A core assumption in forensic DNA is that the loci used for identification do not reveal any medical information about the owner of the sample. In a legal context, this assumption is critical as current laws authorizing the collection of DNA from certain persons, such as arrestees and convicted felons, would immediately come into conflict with established state and federal health privacy laws and regulations.
In fact, the 20 short tandem repeats (STRs) known as the CODIS core loci were purposely selected because they are not associated with any known physical or medical characteristics. And while that has always been the conventional wisdom, a new study from researchers at San Francisco State University indicates that may not be true anymore.
Thirteen of the CODIS core loci were established by the FBI in 1998, with another seven STRs added in 2017. Thus, the majority of the loci were selected before the human genome was sequenced. As our knowledge of DNA and genetics has continued to grow thanks to that project and advancing technology, studies have questioned whether CODIS loci could impact medically relevant traits.
A 2013 review of phenotypic associations with genetic loci concluded there were no significant associations with the CODIS STRs; however, the authors did report that some CODIS loci fall within predicted sites for genomic regulation, and all CODIS loci are within 1 kb of at least one genetic variant associated with a phenotype. Then, a 2020 review identified 84 significant published associations between traits and STRs for 18 of the 20 CODIS loci.

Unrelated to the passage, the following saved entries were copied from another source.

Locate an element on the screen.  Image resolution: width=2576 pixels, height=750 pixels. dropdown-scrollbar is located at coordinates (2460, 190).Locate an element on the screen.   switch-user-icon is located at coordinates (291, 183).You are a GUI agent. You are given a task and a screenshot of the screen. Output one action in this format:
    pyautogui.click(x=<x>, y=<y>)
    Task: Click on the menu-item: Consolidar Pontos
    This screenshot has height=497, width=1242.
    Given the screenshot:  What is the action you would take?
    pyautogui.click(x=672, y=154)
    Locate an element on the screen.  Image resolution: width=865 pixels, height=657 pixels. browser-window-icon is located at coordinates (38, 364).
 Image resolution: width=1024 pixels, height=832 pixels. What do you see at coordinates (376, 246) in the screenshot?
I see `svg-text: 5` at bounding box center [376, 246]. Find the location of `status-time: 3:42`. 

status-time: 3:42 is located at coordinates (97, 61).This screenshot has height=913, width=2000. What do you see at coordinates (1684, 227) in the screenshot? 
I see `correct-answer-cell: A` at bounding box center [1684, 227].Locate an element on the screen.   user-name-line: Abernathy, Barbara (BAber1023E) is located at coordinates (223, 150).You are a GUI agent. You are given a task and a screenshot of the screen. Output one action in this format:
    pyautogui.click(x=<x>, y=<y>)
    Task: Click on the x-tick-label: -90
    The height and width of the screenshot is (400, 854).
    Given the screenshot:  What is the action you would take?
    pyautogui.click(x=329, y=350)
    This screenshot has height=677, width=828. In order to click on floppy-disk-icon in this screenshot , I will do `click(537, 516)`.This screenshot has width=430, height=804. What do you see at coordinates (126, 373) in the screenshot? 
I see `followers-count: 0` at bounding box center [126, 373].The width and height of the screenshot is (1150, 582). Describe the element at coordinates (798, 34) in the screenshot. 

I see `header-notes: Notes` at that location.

In the new study, published last week in PNAS, researchers investigated whether genotypes at the CODIS loci could directly reveal information about the expression levels of neighboring genes. To do this, they examined STR length variation and gene-expression values from lymphoblastoid cell lines from 421 individuals in the 1,000 Genomes Project. Since the 1,000 Genomes Project relied on short-read sequencing, the team had to impute STR genotypes based on the linkage disequilibrium between STRs and the surrounding SNPs.
According to the study, for each CODIS STR–gene pair, the researchers tested for correlation between CODIS loci genotypes and the expression levels of neighboring genes. Of the 39 CODIS STR–gene pairs tested, 6 showed significant correlations. The team classified three of those as “striking”—CSF1R, LARS2, and KDSR.
CSF1R expression has a significant negative correlation with the genotype of intronic CODIS locus CSF1PO. CSF1R encodes a cytokine receptor that plays a key role in microglial regulation, and variation in the expression and splicing of gene are associated with psychiatric conditions, including depression and schizophrenia. (CSF1R has also been linked to neural conditions like epilepsy, Alzheimer’s disease and spinal cord injury recovery, although the forensic relevancy there is limited).
LARS2 is well-established as an essential gene, as mutations that reduce or knock out its function have been associated with Perrault syndrome, MELAS syndrome and other conditions. In the PNAS study by Banuelos et. al., the researchers observed a significant negative correlation between D3S1358 allele length and LARS2 expression levels.
“There is strong evidence that D3S1358 is in linkage disequilibrium with both a variant that putatively impacts LARS2 expression and DNase I hypersensitivity sites active in lymphoblasts,” the team explains in the paper.
Meanwhile, KDSR—which is near D18S51—encodes an enzyme involved in synthesis of the lipid ceramide. Mutations in KDSR that eliminate or decrease enzyme function have been associated with a number of severe skin and platelet conditions.
“The fact that dramatically reduced function leads to severe phenotypes raises the question of whether marginally lowered expression may lead to intermediate conditions. The association between CODISeSTRs and those genes’ expression means that the CODIS genotype may be informative about risk of those conditions or other intermediate phenotypes,” write Banuelos and co-authors.
As with all studies, there are limitations, including the use of imputed STR genotypes for the 1,000 Genomes Project data, as well as the heavily European slant of the population data utilized from that project. Still, even “limited in scope and underpowered,” the research team says their analysis produced significant results and they question if stronger correlations would be identified with a larger, more representative sample and direct STR genotyping.
“These results join a growing body of work showing that CODIS genotypes may contain more information than purely identity. CODIS profiles have been found to provide information about the surrounding haplotype, as well as genetic ancestry. Together, these findings raise concerns about the medical privacy of individuals whose CODIS profiles are seized, databased, and accessed, as well as the genetic relatives of those persons,” conclude the study authors.